• JOB: Convert the stretch of the listing from the line containing "Screen dimensions: 1568x707" through the line containing "coord(97,139)" into a JSON list of strings, one string per line, leaving out blank lines.

• MATERIAL FOR THE TASK:

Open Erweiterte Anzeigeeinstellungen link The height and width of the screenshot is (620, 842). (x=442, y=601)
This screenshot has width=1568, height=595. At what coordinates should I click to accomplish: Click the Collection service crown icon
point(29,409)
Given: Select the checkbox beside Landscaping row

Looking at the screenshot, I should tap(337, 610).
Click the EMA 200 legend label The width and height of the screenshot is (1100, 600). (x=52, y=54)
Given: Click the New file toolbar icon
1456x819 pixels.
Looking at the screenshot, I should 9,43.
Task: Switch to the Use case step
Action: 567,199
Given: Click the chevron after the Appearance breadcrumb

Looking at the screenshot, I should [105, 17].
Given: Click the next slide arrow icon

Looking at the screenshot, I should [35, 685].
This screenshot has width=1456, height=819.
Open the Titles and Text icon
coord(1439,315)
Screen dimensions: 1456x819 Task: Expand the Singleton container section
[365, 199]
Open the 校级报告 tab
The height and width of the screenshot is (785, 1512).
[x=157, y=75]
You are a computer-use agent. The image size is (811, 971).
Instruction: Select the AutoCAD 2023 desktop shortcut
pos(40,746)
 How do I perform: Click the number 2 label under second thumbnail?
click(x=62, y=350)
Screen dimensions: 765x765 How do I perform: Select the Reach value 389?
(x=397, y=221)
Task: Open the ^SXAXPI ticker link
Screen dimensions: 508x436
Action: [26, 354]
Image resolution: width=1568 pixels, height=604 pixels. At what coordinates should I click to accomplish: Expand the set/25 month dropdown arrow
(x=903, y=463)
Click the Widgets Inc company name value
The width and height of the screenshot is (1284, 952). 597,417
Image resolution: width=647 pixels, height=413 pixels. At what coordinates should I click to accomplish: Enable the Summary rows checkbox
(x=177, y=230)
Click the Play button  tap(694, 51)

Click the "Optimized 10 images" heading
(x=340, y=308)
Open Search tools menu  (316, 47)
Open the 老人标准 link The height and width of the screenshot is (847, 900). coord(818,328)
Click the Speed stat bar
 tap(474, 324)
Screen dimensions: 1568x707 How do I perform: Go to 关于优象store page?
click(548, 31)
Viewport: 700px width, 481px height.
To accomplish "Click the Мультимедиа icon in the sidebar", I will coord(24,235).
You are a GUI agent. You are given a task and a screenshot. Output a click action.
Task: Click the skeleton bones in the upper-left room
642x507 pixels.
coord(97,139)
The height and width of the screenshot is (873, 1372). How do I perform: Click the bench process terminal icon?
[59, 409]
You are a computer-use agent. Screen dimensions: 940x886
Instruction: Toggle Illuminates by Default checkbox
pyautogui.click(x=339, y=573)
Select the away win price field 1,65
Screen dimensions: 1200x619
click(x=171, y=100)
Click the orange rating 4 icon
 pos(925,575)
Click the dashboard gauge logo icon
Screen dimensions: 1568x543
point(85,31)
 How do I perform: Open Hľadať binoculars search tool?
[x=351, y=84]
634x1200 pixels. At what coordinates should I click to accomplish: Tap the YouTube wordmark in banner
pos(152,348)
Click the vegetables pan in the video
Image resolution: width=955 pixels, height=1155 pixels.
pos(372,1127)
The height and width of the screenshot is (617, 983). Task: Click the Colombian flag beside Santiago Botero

• EXERCISE ANSWER:
[
  "Screen dimensions: 1568x707 How do I perform: Go to 关于优象store page?",
  "click(548, 31)",
  "Viewport: 700px width, 481px height.",
  "To accomplish \"Click the Мультимедиа icon in the sidebar\", I will coord(24,235).",
  "You are a GUI agent. You are given a task and a screenshot. Output a click action.",
  "Task: Click the skeleton bones in the upper-left room",
  "642x507 pixels.",
  "coord(97,139)"
]